Although there is international consensus among mental health professionals that
deprivation of liberty should be an extreme mode of crisis intervention (Kuosmanen, et al
2007) the following points should be noted:
 The act does not address the appropriateness of involuntary medication for
the mentally ill patient
 The act does not define mental illness, nor does it seek to deny the patient
the right to refuse treatment or medication.
 The act also does not address the treatment of behavioral health patients in
the outpatient or emergency department setting.
VONL POSITION
Therefore, it is the position of VONL to support the legislation of S287 to focus on the
judicial review portion of the process.
Furthermore, VONL recommends continued research, literature review and
and dialogue about the medico-legal approaches to managing cases of psychotropic
medication refusal (Jarrett, Bowers & Simpson, 2008).

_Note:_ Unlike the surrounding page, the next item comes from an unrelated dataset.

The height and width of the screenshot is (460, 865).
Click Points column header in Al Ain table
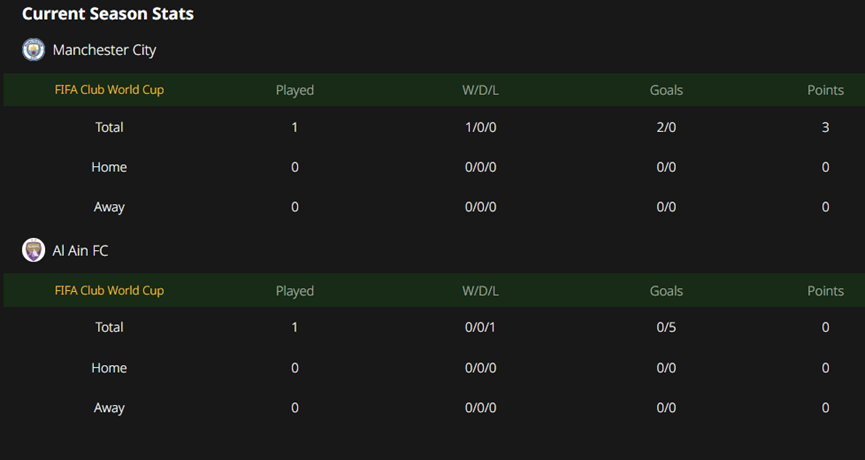point(825,291)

VONL advocates for the continued assessment of involuntary patients’ satisfaction with
treatment and perceptions of coercive measures associated with their care. Patients’

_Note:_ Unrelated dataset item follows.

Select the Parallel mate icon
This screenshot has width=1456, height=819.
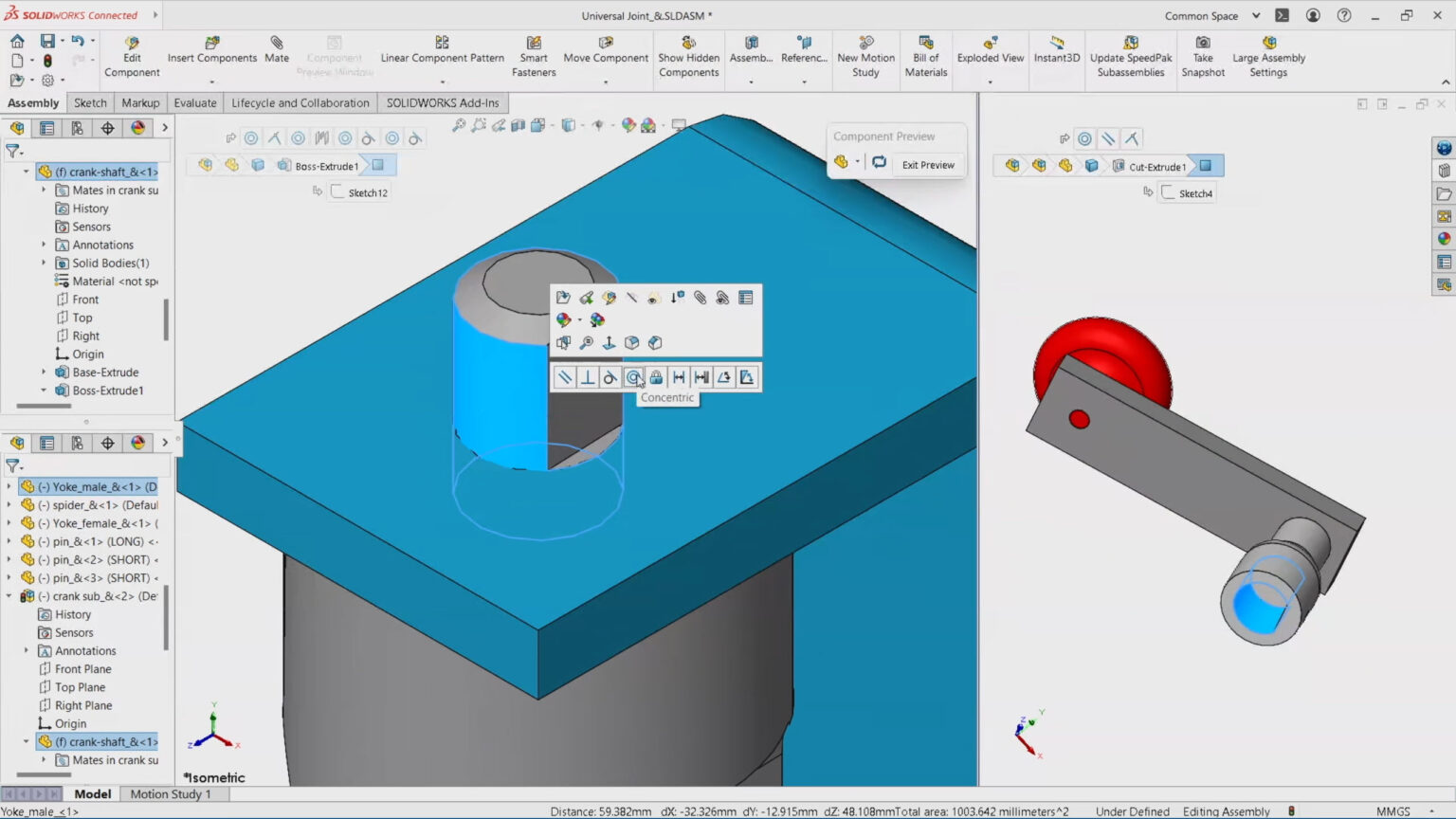[x=564, y=376]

feelings of coercion may depend less on the use of specific coercive measures and more
on the way such treatment is explained, negotiated, and delivered. (Katsakou et al, 2010).
VONL also advocates for involving the stabilized patient in a Psychiatric Advanced
Directive process to be used in the event that they return to a state where they are
psychotic and lack capacity.
VONL encourages a “rights-driven” approach. The rights-driven model addresses the
treating provider’s judgment about the need for treatment and the patient’s competency to
refuse treatment. There is some evidence that a rights-driven approach may result in
fewer instances of involuntary medication (Russ & John, 2013).
REFERENCES:
Jarrett, M., Bowers, L., Simpson, A. (2008). Coerced medication in psychiatric inpatient
care: literature review. Journal of Advanced Nursing, Dec; 64(6): 538-48.
Katsakou, C., Bowers, L., Amos, T., Morris,R., Rose,D., Wykes,T., Priebe,S. (2010).
Coercion and treatment satisfaction among involuntary patients. Psychiatric Services,
61(5). www.ps.psychiatryonline.org.
Kuosmanen, L., Hatonen, H., Malkavaara, H., Kylma, J., Valimaki, M. (2007).
Deprivation of liberty in psychiatric hospital care: the patient’s perspective. Nursing
Ethics, 14; 597 doi:10.1177/0969833997080205.
Russ, M.J.,John, M. (2013). Outcomes associated with court-ordered treatment over
objection in an acute psychiatric hospital. The Journal of the American Academy of
Psychiatry and the Law., 41: 236-44.